Церкви наши, начиная отъ католической до Сведенборгіанской, проповѣдуютъ очень многое, самыя необыкновенныя, самыя нелѣпыя ученія: и о томъ, что Бога надо ѣсть, что Богъ одинъ и три, что Богъ сдѣлалъ самое лучшее для людей дѣло то, что послалъ своего сына, и т. п., что есть дьяволъ и ангелы и чудотворныя статуи и мощи и еще многое и многое, но не проповѣдуютъ ни одна изъ нихъ того, что христіанское ученіе исключаетъ
[ВАРИАНТЫ К СТАТЬЕ «ДЛЯ ЧЕГО ЛЮДИ ОДУРМАНИВАЮТСЯ?»]
* № 1
К главе I.
<Духовное существо это, которое есть наше разумное сознаніе, проявляющееся въ видѣ совѣсти, какъ и сказано, ничего не предписываетъ, не дѣлаетъ ни малѣйшаго насилія надъ животнымъ существомъ, но не переставая указываетъ ему его отступленiе отъ требованій добра, и это указаніе парализируетъ дѣятельность существа. Точно также какъ отклоненіе компаса отъ линіи, опредѣленной компасомъ, не насилуя того, кто руководится имъ, парализируетъ его дѣятельность, и сознаніе отклоненія отъ истиннаго пути выражается страданіемъ. Сознаніе же совпаденія съ истиннымъ путемъ даетъ радость и увеличеніе энергіи жизни.>
* № 2.
К главе I.
<Всѣ мы съ дѣтскихъ лѣтъ знаемъ радостное чувство сознанія того, что ты сдѣлалъ то, что отъ тебя ожидали, и что старшie довольны тобой. Такъ это въ дѣтствѣ гдѣ мѣсто совести занимаетъ одобреніе другихъ. Въ молодости же и въ зрѣлыхъ годахъ, во время которыхъ одобреніе старшихъ получаетъ меньше и меньше значенія и на мѣсто его является собственное разумное сознаніе. Всѣ мы знаемъ, что нѣтъ болѣе радостнаго воспоминанія, какъ воспоминаніе о тѣхъ временахъ, когда ты зналъ, что сознательно дѣлалъ то, что должно было. И всѣ мы знаемъ, что нѣтъ болѣе тяжелаго воспоминанія, какъ о тѣхъ временахъ, когда ты зналъ, что надо было, и не дѣлалъ этого, или зналъ, что не надо было дѣлать то, что ты дѣлалъ, и всетаки дѣлалъ это.
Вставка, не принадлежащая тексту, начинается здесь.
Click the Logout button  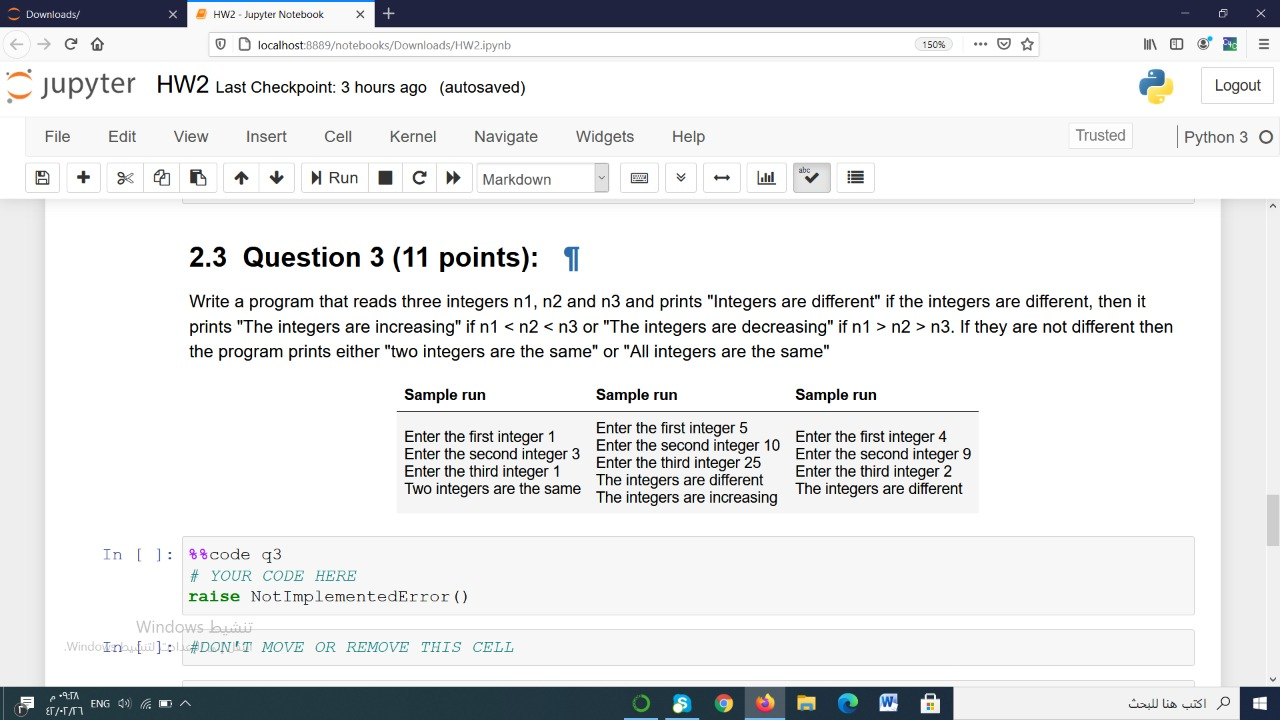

Не счастье — счастье слишкомъ неопредѣленное выраженіе, но благо, главное благо жизни — въ соотвѣтствіи своихъ поступковъ требованіямъ своего сознанія, и худшее, несчастливѣйшее состояніе — это чувство несоотвѣтствія своихъ поступковъ требованіямъ своего сознанія, — разногласіе между ними.
Чѣмъ меньше разногласія, тѣмъ счастливѣе человѣкъ, чѣмъ больше это разногласіе, тѣмъ человѣкъ несчастнѣе.
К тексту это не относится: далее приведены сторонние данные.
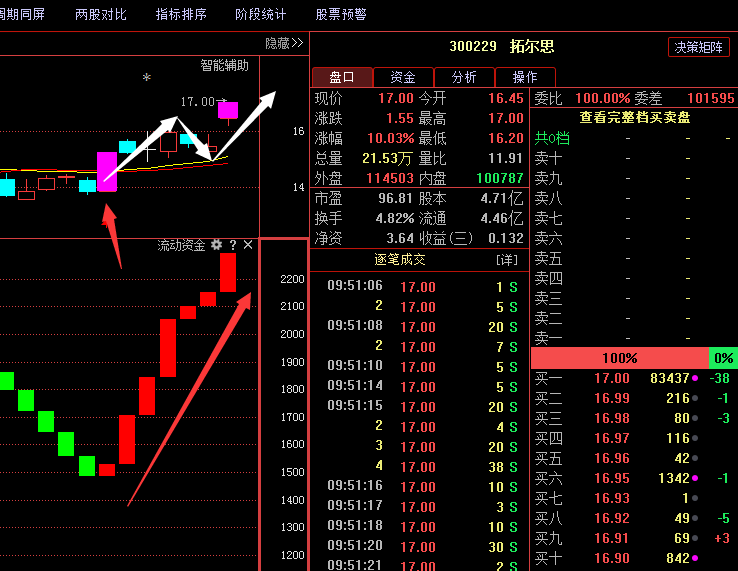Expand 共0档 sell order levels
Viewport: 738px width, 571px height.
[551, 138]
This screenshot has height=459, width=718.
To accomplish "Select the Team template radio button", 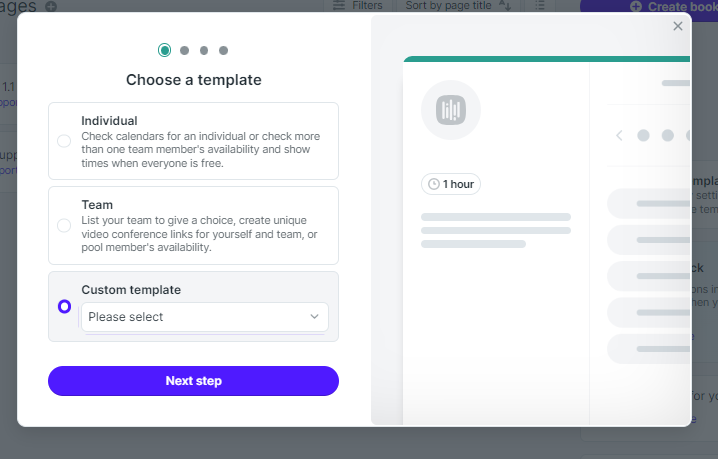I will click(x=64, y=225).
Согласіе жизни и требованій сознанія есть блаженство. Разногласіе между требованіями сознанія и жизнью есть страданье, и страданье такое сильное, что человѣкъ не можетъ долго переносить его и такъ или иначе выходитъ изъ него.
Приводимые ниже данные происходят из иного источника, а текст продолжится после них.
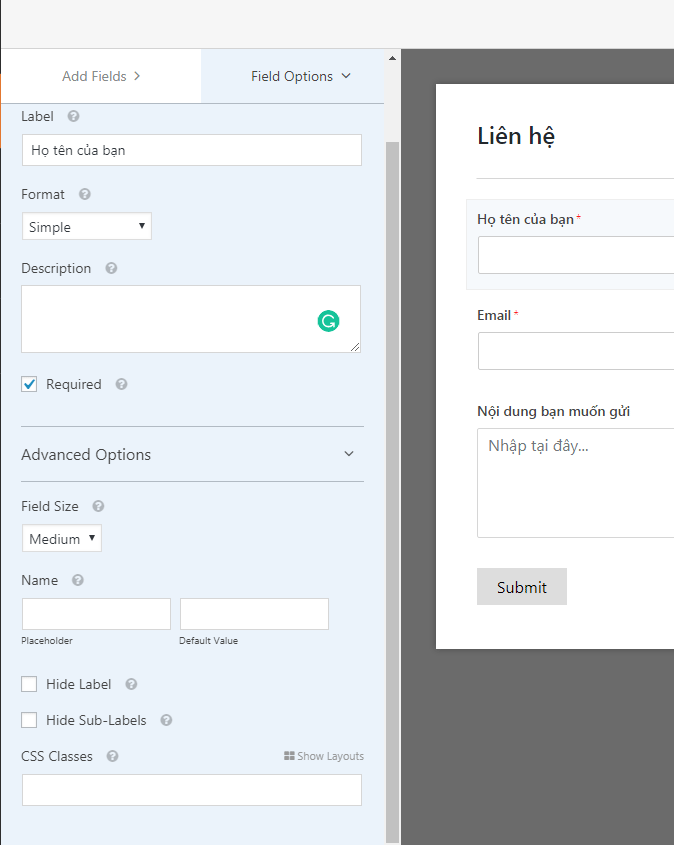
Task: Click the help icon next to Label
Action: pos(73,117)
Выходить же изъ этого разногласія есть два способа: одинъ — это приближеніе своей жизни къ требованіямъ сознанія; другой — это затемнѣніе сознанія.>
* № 3.
К главе I.
Способы внѣшніе — скрытіе указаній совѣсти посредствомъ отвлеченія вниманія — безконечно разнообразны. Таковы всякаго рода забавы, увеселенія, собранія, балы, охоты, карты, шашки, шахматы, кости. Таковы всякаго рода зрѣлища, цирки, спорты, парады, скачки, выставки, театры, всякаго рода чтенія безъ опредѣленной цѣли: газеты, романы, таковы ненужные наряды, ненужныя путешествія, ненужныя работы физическія и умственныя, отъ вышиваній въ пяльцахъ до рѣшенія вопросовъ о происхожденіи видовъ, таковы заботы о пріобрѣтеніи собственности и славы людской. Способовъ этихъ очень много, и всѣ они дѣйствительны, но не всегда достаточны.
* № 4.
К главе II.
Оттого и говорится и повторяется это <скверное> слово писанія (какъ жаль, что помнятъ больше всего такія слова), что вино веселитъ сердце человѣка (хотя вино собственно не веселитъ, а только уничтожаетъ ту тоску и страданіе, происходящіе отъ сознанія несогласія своей жизни съ требованіями совѣсти, и потому даетъ ходъ жизни, такъ какъ при сознаніи несоотвѣтствія нельзя жить, какъ нельзя идти, не зная дороги). Вино дѣлаетъ то, что перестаетъ быть стыдно, совѣстно, скучно и мучительно, и потому кажется, что оно веселитъ.
* № 5.
К главе II.
<Къ несчастью, въ писаніи есть случайное слово: вино веселитъ сердце человѣка, и какъ всегда, умныя, важныя слова забыты, глупыя и неважныя помнятся и привидятся.>
* № 6.
К главе II.
<Про себя знаю, что когда я пилъ вино — я рѣдко напивался — раза два въ жизни — то я дѣлалъ, не будучи тѣмъ, что называется пьянымъ, подъ вліяніемъ его такіе поступки, говорилъ такія вещи (а въ нашемъ быту главные наши поступки — слова), которые и не подумалъ бы сдѣлать и сказать безъ вина.>
* № 7.
К главе II.
<Морфинистъ требуетъ однаго спокойствія физическаго, безболѣзненности, и наркотикъ даетъ ему это. Сознаніе ѣдока или курильщика опіума и хашиша требуетъ удовлетвореній похоти, которые невозможны ему, и наркотикъ погружаетъ его въ состояніе галлюцинаціи, при которомъ ему кажется, что онъ имѣетъ то, чего ему хочется. Разница хашиша, опіума отъ алкоголя и табака та, что табакъ разрѣшаетъ судью и критика умственнаго, распускаетъ преимущественно умъ и рѣчь, алкоголь — преимущественно чувство, морфинъ, хашишъ и опіумъ преимущественно воображеніе. При первомъ — табачномъ опъяненіи усыпляется задерживающій размахъ и произволъ ума, при алкоголе — задерживающее чувство, при морфине, опіуме, хашишѣ — воображеніе>
* № 8.
К главе II.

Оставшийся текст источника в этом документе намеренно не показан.